Voyages littéraires.

Relations de Mabillon avec Colbert et Maurice Le Tellier, les inspirateurs de ses voyages. Diverses excursions en France. - Voyage

d'Allemagne avec D. Germain. - Mabillon liturgiste. - Mabillon et Bossuet. Voyage d'Italie: épisodes, négociations, l'Index, achat

de manuscrits. Retour en France.

1. VOYAGES EN FRANCE ET EN ALLEMAGNE.

L'activité littéraire se manifeste par des recherches dont le cercle s'élargit sans cesse; l'érudit veut connaître les documents qui sont la base de ses travaux, les comparer et les revoir encore. Ainsi les voyages devinrent pour Mabillon un besoin impérieux dans la composition des Actes des Saints, des Annales Bénédictines et de la Diplomatique il fallait que ce génie s'épanchât au dehors et quittât sa cellule pour y rapporter le fruit d'investigations dont les monastères, les archives et les bibliothèques lui fourniraient le tribut. Ses confrères le dépeignent comme le plus alerte des copistes, couvrant de notes rapides plusieurs mains de papier sans se lasser, curieux des renseignements de toutes sortes : gravures, inscriptions, plans ou médailles.

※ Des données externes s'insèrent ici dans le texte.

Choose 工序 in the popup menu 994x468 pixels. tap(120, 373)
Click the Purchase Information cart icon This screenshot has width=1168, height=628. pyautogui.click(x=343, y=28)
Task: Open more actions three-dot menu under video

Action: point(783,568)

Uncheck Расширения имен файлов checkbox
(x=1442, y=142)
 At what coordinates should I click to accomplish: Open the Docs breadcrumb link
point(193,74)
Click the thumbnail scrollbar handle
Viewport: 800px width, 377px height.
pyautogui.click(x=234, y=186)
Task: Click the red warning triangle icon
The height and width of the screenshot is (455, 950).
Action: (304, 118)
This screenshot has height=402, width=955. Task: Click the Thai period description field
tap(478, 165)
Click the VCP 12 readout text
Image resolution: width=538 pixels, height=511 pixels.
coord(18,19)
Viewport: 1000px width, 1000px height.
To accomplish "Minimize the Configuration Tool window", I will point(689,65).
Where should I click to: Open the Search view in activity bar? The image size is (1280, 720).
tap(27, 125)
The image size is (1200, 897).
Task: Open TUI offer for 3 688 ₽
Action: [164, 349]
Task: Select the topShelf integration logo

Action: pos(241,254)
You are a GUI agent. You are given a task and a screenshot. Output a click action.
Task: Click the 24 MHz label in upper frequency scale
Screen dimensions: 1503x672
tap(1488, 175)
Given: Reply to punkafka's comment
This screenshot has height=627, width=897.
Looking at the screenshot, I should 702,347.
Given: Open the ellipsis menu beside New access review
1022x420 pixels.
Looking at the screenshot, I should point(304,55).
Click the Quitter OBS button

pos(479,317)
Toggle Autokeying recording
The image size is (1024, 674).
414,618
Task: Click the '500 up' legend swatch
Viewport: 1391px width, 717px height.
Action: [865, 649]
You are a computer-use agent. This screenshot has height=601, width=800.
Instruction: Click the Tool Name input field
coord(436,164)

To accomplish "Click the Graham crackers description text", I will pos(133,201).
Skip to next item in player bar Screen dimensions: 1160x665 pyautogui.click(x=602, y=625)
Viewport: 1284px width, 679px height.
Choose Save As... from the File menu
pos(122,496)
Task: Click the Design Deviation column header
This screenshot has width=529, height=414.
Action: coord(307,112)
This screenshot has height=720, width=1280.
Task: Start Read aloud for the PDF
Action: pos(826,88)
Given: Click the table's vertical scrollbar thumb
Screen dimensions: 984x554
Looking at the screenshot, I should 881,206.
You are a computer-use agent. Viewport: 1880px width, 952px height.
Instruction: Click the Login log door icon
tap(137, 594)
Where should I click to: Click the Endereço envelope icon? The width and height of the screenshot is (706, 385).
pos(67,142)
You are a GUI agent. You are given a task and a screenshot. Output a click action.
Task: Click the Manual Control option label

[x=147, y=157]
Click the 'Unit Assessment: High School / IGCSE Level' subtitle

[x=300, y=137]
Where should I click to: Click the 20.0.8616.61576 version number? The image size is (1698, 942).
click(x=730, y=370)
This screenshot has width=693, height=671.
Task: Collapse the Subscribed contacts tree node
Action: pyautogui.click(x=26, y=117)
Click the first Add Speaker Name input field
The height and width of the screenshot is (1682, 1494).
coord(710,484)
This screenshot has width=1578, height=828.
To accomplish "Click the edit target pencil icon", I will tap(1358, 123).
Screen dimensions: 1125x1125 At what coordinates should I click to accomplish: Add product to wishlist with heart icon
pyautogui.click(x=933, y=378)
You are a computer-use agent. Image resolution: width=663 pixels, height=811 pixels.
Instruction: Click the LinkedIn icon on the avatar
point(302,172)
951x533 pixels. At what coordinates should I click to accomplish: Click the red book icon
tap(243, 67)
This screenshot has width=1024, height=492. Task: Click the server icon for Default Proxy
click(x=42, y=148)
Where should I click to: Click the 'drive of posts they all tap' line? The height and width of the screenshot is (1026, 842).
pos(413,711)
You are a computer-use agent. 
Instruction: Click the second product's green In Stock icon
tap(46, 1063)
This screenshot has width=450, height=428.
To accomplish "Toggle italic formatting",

Mise en éveil par l'intérêt de tant d'objets divers, soutenue par les plus attentifs efforts, sa mémoire

devint prodigieuse de clarté et d'étendue: voilà le secret de son érudition.

En 1672, Mabillon voyagea en Flandre; en 1680, il parcourut la Lorraine (1); en 1682, ce fut le tour de la Bourgogne, et en 1684 celui de la Normandie; l'Alsace fut explorée en 1696; il vit enfin à diverses reprises la Champagne, la Picardie et les bords de la Loire (2). Mais les plus fécondes et les plus fameuses de ses expéditions littéraires furent celles d'Allemagne et d'Italie, entreprises sous les auspices et par la protection de deux Rémois, Colbert et l'archevêque Maurice Le Tellier (3).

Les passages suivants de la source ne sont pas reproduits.